### Given text
:::::
Improving Data Collection to Reduce Health Disparities
Many racial and ethnic minorities, people with disabilities, lesbian, gay, bisexual, and transgender (LGBT) communities, and other commonly underserved populations face unique health challenges, have reduced access to health care and insurance, and often pay the price with poorer health throughout their lives.
These underserved populations are less likely to get the preventive care they need to stay healthy and are more likely to suffer from serious illnesses like diabetes and heart disease. When these populations do get sick, they are less likely to have access to quality health care. As a result, health disparities persist.
- Although they represent only one-third of the total U.S. population, racial and ethnic minorities comprise more than half of the uninsured.
- Among women aged 50 years and over, mammography rates were lower for women with activity limitations than for women without such limitations.
- Half of Latinos and more than a quarter of African Americans do not have a regular doctor.
- About 1 in 5 American Indians and Alaska Natives have two or more chronic conditions.
The leading health indicators have demonstrated little progress in reducing disparities over the past decade, according to recent analyses of progress on Healthy People 2010 objectives. The recent Institute of Medicine (IOM) Subcommittee on Standardized Collection of Race/Ethnicity Data for Healthcare Quality report emphasizes that inadequate data on race, ethnicity, and language lowers the likelihood of effective actions to address health disparities.
:::::
### Extracted information

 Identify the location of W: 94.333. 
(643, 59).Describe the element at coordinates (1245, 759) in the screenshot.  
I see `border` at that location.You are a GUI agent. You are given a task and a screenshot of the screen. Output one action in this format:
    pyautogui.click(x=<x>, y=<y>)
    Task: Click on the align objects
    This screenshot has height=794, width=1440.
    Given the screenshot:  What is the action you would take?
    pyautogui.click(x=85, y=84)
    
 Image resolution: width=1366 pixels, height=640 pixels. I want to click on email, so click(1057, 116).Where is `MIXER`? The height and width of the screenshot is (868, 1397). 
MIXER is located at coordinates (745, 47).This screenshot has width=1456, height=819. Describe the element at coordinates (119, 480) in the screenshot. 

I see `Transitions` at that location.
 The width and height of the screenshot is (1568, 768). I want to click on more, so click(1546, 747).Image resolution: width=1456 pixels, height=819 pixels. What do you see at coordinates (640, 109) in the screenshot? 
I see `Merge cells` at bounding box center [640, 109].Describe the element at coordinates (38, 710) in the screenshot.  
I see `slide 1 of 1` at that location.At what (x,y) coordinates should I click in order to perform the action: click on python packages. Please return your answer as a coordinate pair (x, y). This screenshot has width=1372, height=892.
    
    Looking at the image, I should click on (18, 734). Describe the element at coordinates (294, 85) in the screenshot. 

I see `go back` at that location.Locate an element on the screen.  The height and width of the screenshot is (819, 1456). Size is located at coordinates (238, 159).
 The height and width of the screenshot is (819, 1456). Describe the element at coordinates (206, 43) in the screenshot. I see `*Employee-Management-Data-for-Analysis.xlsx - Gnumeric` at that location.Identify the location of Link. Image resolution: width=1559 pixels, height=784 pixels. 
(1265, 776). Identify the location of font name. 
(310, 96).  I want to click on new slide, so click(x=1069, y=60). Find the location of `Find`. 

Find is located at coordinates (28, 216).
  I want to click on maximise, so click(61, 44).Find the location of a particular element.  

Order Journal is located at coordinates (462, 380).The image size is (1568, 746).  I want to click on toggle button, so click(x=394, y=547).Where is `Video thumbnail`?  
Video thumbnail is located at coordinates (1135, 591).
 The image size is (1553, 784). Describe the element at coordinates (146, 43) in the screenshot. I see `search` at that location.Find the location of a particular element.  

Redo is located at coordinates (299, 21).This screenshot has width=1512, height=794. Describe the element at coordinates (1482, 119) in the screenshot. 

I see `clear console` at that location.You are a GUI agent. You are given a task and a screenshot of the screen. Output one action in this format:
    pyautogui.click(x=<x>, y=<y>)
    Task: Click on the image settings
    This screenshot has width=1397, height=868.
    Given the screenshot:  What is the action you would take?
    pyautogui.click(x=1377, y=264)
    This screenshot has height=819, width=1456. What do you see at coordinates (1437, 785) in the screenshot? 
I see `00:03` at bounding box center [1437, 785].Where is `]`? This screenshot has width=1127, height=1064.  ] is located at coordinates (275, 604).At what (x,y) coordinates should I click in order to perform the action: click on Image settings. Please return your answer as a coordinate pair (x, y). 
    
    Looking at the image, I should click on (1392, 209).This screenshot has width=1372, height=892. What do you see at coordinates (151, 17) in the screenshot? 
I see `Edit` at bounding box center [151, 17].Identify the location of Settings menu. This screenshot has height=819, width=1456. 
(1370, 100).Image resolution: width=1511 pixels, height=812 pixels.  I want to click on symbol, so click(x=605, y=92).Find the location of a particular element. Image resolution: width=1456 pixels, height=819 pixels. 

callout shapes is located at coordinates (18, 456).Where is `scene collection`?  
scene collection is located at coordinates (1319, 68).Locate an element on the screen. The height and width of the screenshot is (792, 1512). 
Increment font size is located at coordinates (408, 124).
:::::
### Actions to take
- 1) According to the text on health disparities, what share of the uninsured do racial and ethnic minorities make up?
- 2) Please pick up the text on health disparities after its final sentence and continue it.

### Answers per task
- 1) More than half of the uninsured.

- 2)
The Affordable Care Act and Health Disparities Data Collection
The Affordable Care Act invests in the improvement of health data collection and analysis strategy.
- Section 4302 of the Affordable Care Act contains provisions to strengthen federal data collection efforts by requiring that all national federal data collection efforts collect information on race, ethnicity, sex, primary language, and disability status.
- The law also provides HHS the opportunity to collect additional demographic data to further improve our understanding of healthcare disparities.
In the past, identifying disparities and effectively monitoring efforts to reduce them has been limited by a lack of specificity, uniformity, and quality in data collection and reporting procedures. Consistent methods for collecting and reporting health data will help us better characterize the nature of health problems in underserved populations.
Final Data Standards for Race, Ethnicity, Sex, Primary Language, and Disability Status
The following criteria guided development of data standards:
- Standards would be evidence-based and demonstrated to have worked well in practice for national survey data collection.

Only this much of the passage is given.